• [Exercise prompt]
Write out, exactly as they stand, the line containing "Select part number 2 608 901 445" and all subsequent lines up to and including the final line of the records.

□ □ □ □

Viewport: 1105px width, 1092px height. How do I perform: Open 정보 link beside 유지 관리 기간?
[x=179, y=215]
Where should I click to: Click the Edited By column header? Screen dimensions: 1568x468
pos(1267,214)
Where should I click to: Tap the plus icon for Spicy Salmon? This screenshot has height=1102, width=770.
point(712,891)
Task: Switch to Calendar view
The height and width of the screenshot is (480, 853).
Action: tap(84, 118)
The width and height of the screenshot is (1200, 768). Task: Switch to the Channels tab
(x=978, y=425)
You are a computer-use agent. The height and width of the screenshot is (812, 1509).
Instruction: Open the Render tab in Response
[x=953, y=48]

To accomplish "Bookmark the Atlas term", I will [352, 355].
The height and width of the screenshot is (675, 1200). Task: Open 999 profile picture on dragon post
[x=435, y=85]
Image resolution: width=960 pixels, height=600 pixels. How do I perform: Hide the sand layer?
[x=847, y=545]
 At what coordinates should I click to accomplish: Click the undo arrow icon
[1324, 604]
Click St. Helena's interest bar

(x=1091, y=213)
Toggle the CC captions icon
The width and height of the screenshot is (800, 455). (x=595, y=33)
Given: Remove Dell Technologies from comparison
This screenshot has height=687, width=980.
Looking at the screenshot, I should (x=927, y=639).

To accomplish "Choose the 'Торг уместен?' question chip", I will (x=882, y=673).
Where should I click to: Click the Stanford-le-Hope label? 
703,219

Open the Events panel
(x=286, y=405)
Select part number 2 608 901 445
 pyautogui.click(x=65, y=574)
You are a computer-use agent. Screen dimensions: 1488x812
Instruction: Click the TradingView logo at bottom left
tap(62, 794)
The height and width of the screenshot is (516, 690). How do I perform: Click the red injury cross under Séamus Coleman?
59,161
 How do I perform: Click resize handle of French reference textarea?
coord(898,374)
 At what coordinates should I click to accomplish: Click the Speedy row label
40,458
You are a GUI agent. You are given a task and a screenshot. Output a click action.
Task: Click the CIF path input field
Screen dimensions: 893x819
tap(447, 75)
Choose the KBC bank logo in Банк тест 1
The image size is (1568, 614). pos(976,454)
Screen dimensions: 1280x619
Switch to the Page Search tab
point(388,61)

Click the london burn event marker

□ □ □ □

• [Answer space]
Select part number 2 608 901 445
 pyautogui.click(x=65, y=574)
You are a computer-use agent. Screen dimensions: 1488x812
Instruction: Click the TradingView logo at bottom left
tap(62, 794)
The height and width of the screenshot is (516, 690). How do I perform: Click the red injury cross under Séamus Coleman?
59,161
 How do I perform: Click resize handle of French reference textarea?
coord(898,374)
 At what coordinates should I click to accomplish: Click the Speedy row label
40,458
You are a GUI agent. You are given a task and a screenshot. Output a click action.
Task: Click the CIF path input field
Screen dimensions: 893x819
tap(447, 75)
Choose the KBC bank logo in Банк тест 1
The image size is (1568, 614). pos(976,454)
Screen dimensions: 1280x619
Switch to the Page Search tab
point(388,61)

Click the london burn event marker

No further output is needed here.